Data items
--*--

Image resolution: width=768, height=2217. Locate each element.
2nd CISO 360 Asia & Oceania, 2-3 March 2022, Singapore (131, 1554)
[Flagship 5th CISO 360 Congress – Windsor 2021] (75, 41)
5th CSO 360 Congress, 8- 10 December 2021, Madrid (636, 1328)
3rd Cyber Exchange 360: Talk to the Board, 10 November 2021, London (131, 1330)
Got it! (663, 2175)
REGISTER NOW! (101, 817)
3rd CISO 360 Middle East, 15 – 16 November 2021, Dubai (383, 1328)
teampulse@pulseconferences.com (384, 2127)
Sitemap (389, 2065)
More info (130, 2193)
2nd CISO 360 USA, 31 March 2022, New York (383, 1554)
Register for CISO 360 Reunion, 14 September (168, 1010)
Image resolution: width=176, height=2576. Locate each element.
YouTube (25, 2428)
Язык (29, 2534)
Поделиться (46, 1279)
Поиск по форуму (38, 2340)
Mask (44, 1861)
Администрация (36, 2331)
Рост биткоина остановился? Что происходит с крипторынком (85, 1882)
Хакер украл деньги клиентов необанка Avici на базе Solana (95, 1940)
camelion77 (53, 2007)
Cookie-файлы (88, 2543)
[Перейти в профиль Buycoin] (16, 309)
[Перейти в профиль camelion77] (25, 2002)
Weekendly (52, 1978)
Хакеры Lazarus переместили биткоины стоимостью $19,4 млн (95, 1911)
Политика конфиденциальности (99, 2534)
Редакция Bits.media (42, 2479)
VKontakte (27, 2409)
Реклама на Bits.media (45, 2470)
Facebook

--*--

EXERCISE AIM
Give only the lines from the one holding "More info (130, 2193)" through the one holding "Поделиться (46, 1279)", each restated exactly as it appears above.

WRITTEN ANSWER
More info (130, 2193)
2nd CISO 360 USA, 31 March 2022, New York (383, 1554)
Register for CISO 360 Reunion, 14 September (168, 1010)
Image resolution: width=176, height=2576. Locate each element.
YouTube (25, 2428)
Язык (29, 2534)
Поделиться (46, 1279)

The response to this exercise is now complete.